#### Zitierter Abschnitt

Julius Kien – Flucht und Enteignung

Der Wiener Kaufmann Julius Kien (*1868 in Ung. Ostra/Czechoslovakei; † 1949 in Sydney/Australien), war Inhaber der Handelsfirma Julius Kien & Co in Wien. Mit seiner Frau Adele Kien, geb. Fischl, hatte er drei Kinder, Hedwig Spiegel, (1903-1985), Walter Kien (*1900) und Josef Friedrich Kien (1904-1998), der Vater von Jennifer Kien.

Julius Kien war seit mindestens 1930 Eigentümer des Bildes. Den Akten des Bundesdenkmalamtes in Wien nach wollte Julius Kien das Gemälde sowie ein weiteres Werk im März 1938 nach London ausführen. Am 12.03. wurde Österreich von Hitler-Deutschland annektiert, sodass Kiens Antrag im April storniert wurde und der Transport nicht zustande kam.

Julius Kien war gezwungen, sein Vermögen offen zu legen. Im »Verzeichnis über das Vermögen von Juden nach dem Stand vom 27. April 1938« gab Kien Kunstgegenstände und Bilder an. Im August und September 1938 berichtete Kien der Vermögensstelle, dass er diverse Kunstwerke an die Kunsthandlung Hinrichsen in Berlin verkauft habe, darunter auch das Bild »Blumenstrauß in einer Tonvase«. Dort wurde es von Fritz Thyssen erworben.

Am 20.3.1939 erging der Reichsfluchtsteuerbescheid für Julius Kien; drei Tage später wanderte er über die Schweiz und London nach Australien aus. Die Nazis erklärten ihn am 30. Juli 1942 für staatenlos und konfiszierten sein verbleibendes Vermögen, das in Reichsbesitz überging.

Die Sammlung Thyssen

Die Nationalsozialisten beschlagnahmten die Sammlung von Fritz Thyssen im Oktober 1939 und lagerten die Werke, darunter das Blumenstillleben, im darauffolgenden Jahr im Rheinischen Landesmuseum Bonn und im Museum Folkwang in Essen ein. Fritz Thyssen und seine Ehefrau wurden am 21.12.1940 in Frankreich verhaftet und an Deutschland ausgeliefert, wo die Nationalsozialisten sie in verschiedenen Konzentrationslagern internierten. Amerikanische Truppen befreiten das Ehepaar im Mai 1945 beim Marsch in die Alpen, klagten Fritz Thyssen als Unterstützer der NSDAP an und inhaftierten ihn. 1948 begann sein Entnazifizierungsverfahren, das 1950 mit einem Vergleich endete. Fritz Thyssen starb 1951 in Buenos Aires.

########

• _Aufgaben_
**1.** Stimmen die folgenden Aussagen mit dem Abschnitt über Julius Kien überein? Antworte jeweils mit Ja oder Nein und zitiere die entscheidenden Worte wörtlich. (a) Julius Kien wanderte über die Schweiz und London nach Australien aus. (b) Kien verkaufte das Bild an eine Kunsthandlung in Wien. (c) Fritz Thyssens Entnazifizierungsverfahren endete 1950 mit einem Vergleich.
**2.** Schreib bitte aus dem Abschnitt über Julius Kien wörtlich ab, was mit „Die Sammlung Thyssen“ beginnt und sich bis einschließlich „in Buenos Aires.“ fortsetzt.

#### Datenauszug

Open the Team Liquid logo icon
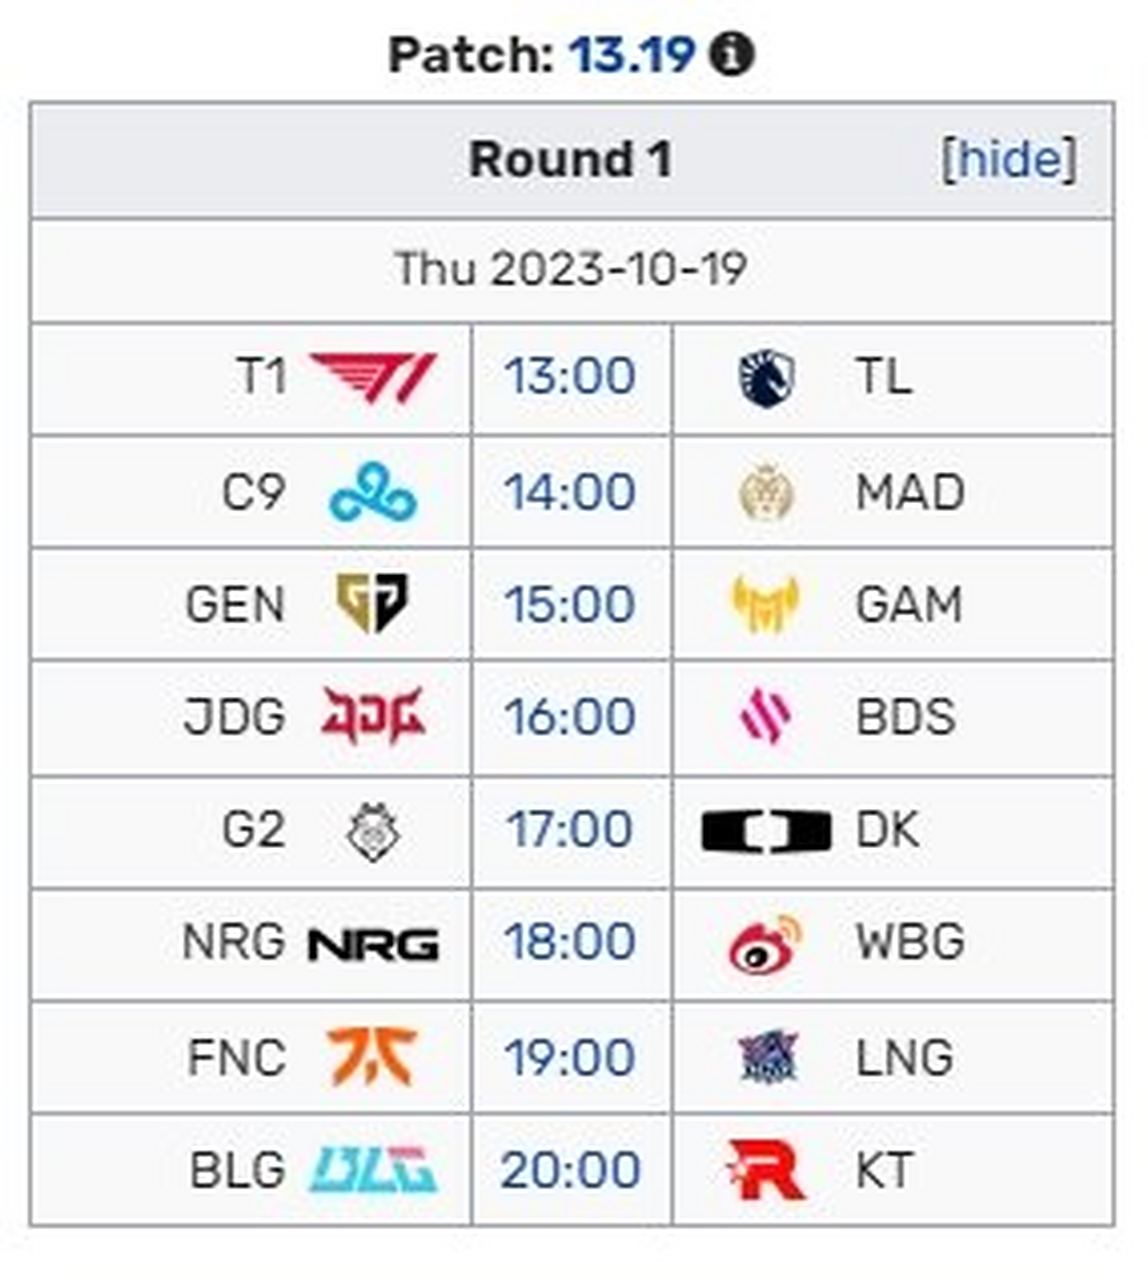 (x=766, y=379)
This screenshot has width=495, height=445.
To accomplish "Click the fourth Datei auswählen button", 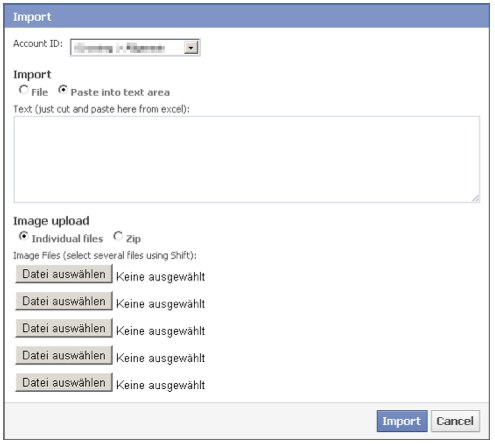I will click(x=64, y=355).

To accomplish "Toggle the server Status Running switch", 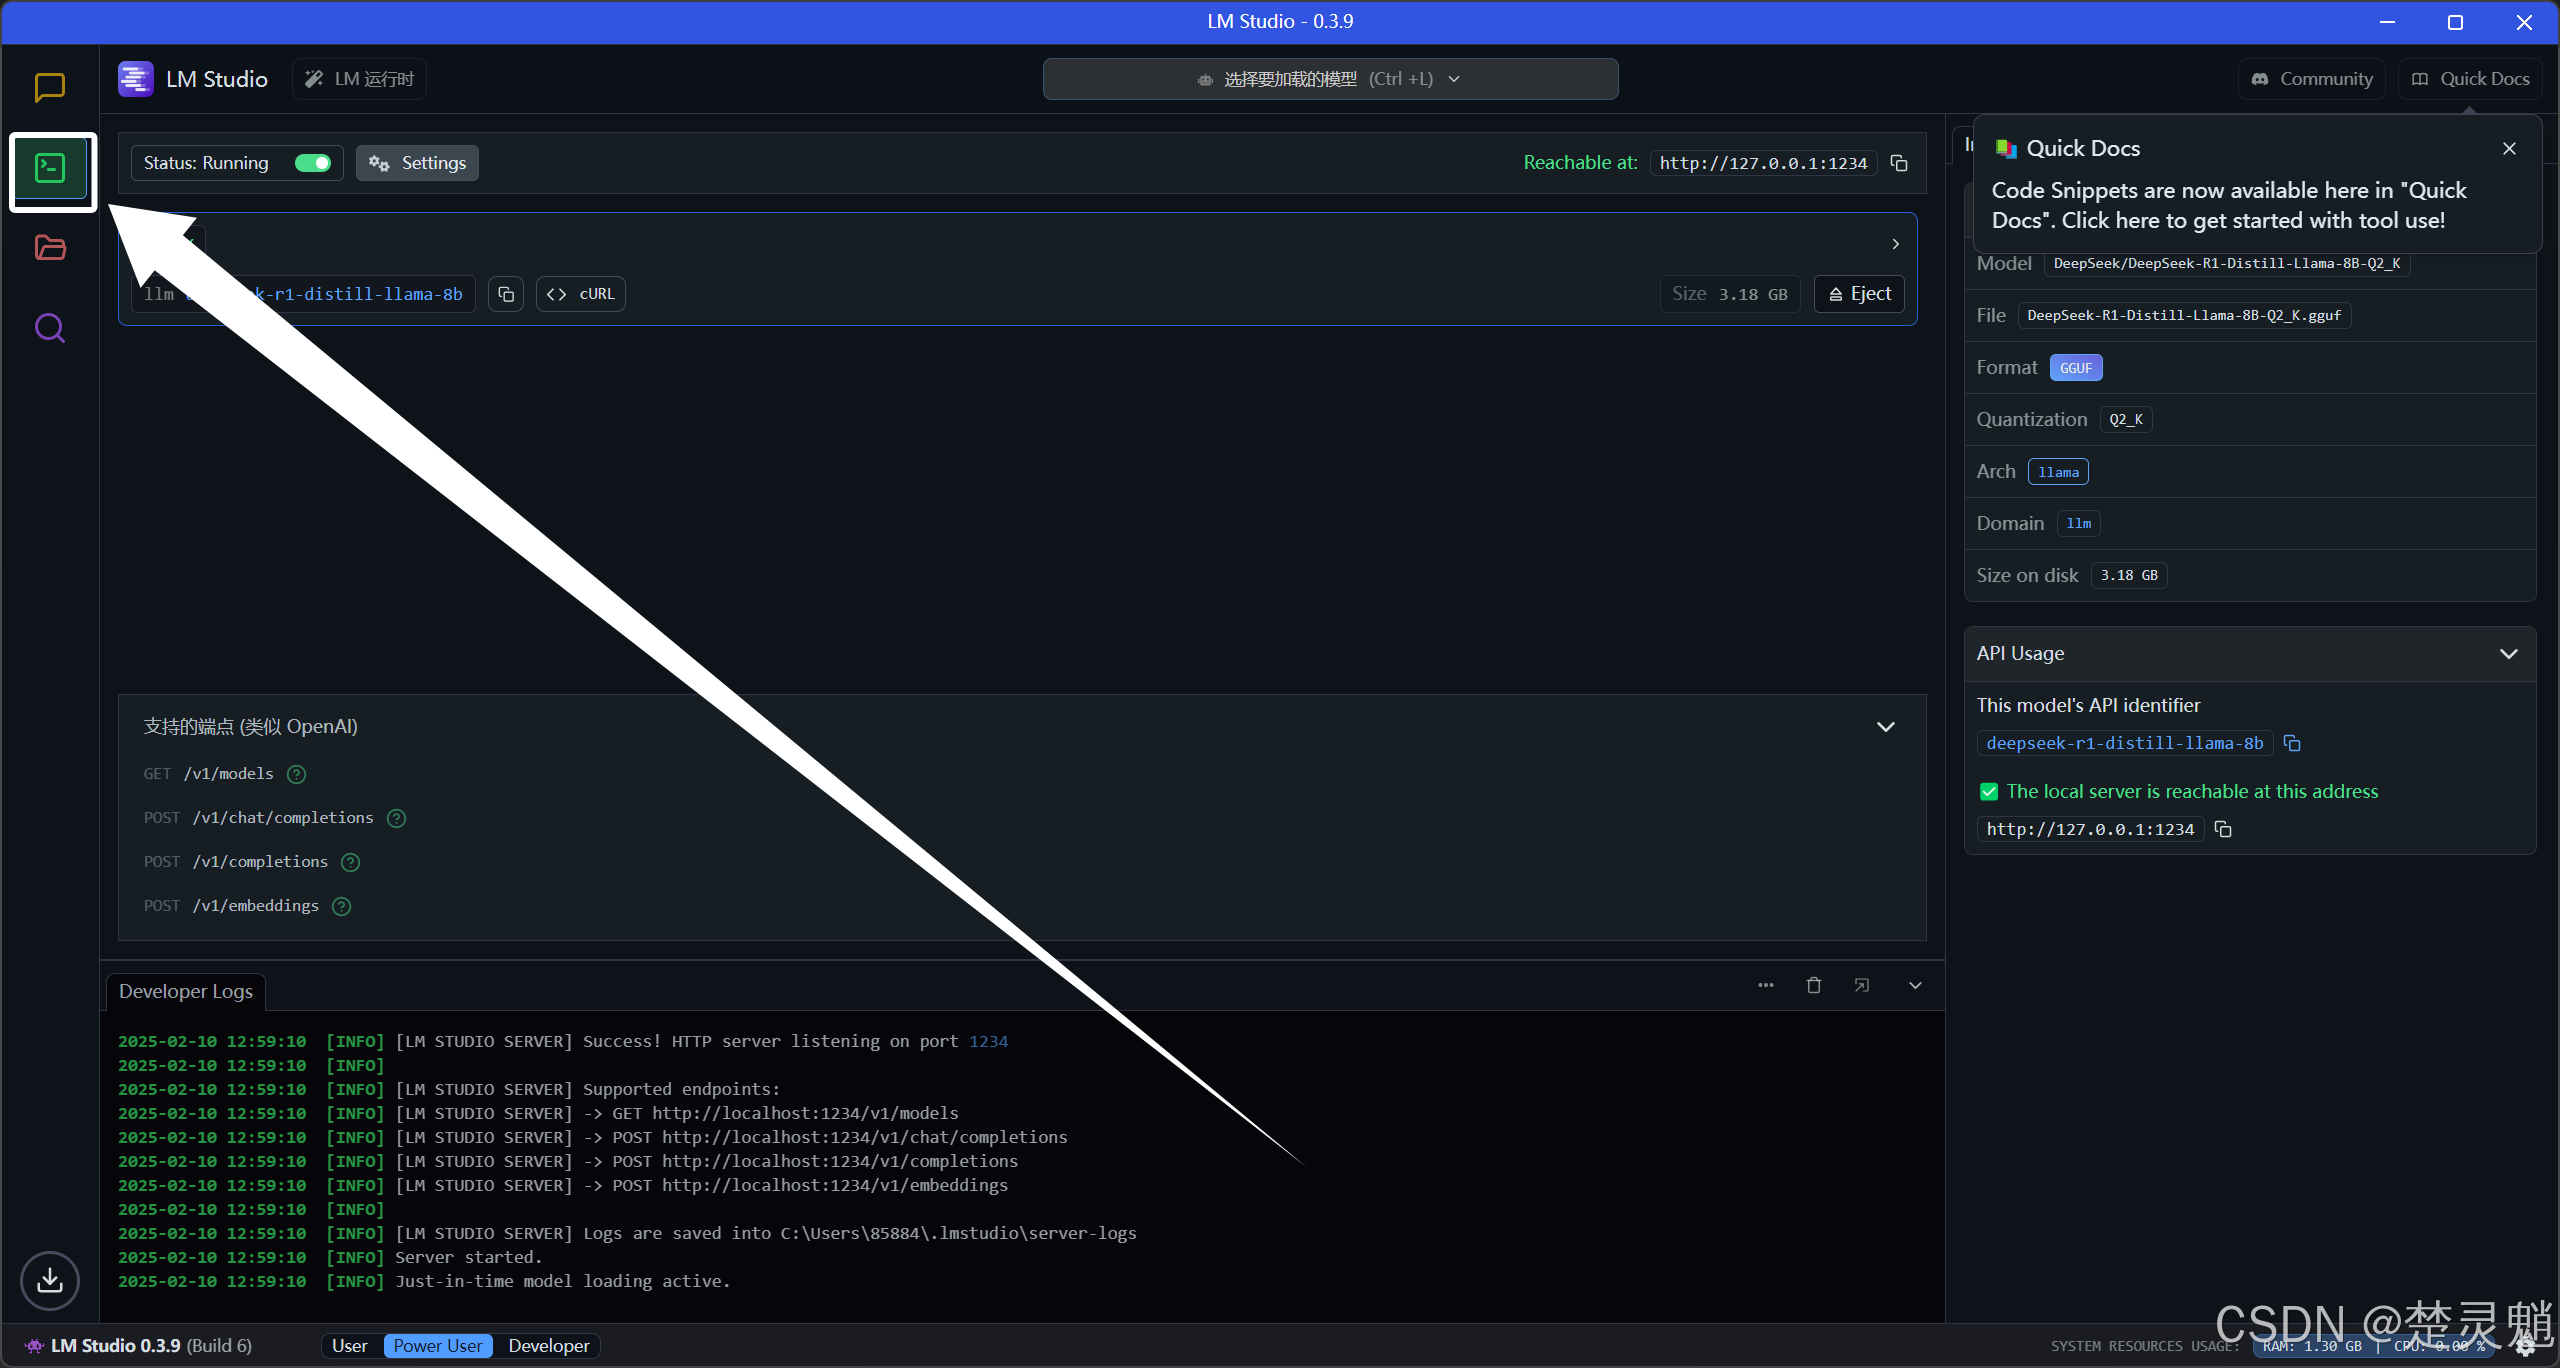I will [313, 163].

########

• _Antwortliste_
**1.**
(a) Ja: „drei Tage später wanderte er über die Schweiz und London nach Australien aus“
(b) Nein: „an die Kunsthandlung Hinrichsen in Berlin verkauft habe“
(c) Ja: „1948 begann sein Entnazifizierungsverfahren, das 1950 mit einem Vergleich endete“

**2.**
Die Sammlung Thyssen

Die Nationalsozialisten beschlagnahmten die Sammlung von Fritz Thyssen im Oktober 1939 und lagerten die Werke, darunter das Blumenstillleben, im darauffolgenden Jahr im Rheinischen Landesmuseum Bonn und im Museum Folkwang in Essen ein. Fritz Thyssen und seine Ehefrau wurden am 21.12.1940 in Frankreich verhaftet und an Deutschland ausgeliefert, wo die Nationalsozialisten sie in verschiedenen Konzentrationslagern internierten. Amerikanische Truppen befreiten das Ehepaar im Mai 1945 beim Marsch in die Alpen, klagten Fritz Thyssen als Unterstützer der NSDAP an und inhaftierten ihn. 1948 begann sein Entnazifizierungsverfahren, das 1950 mit einem Vergleich endete. Fritz Thyssen starb 1951 in Buenos Aires.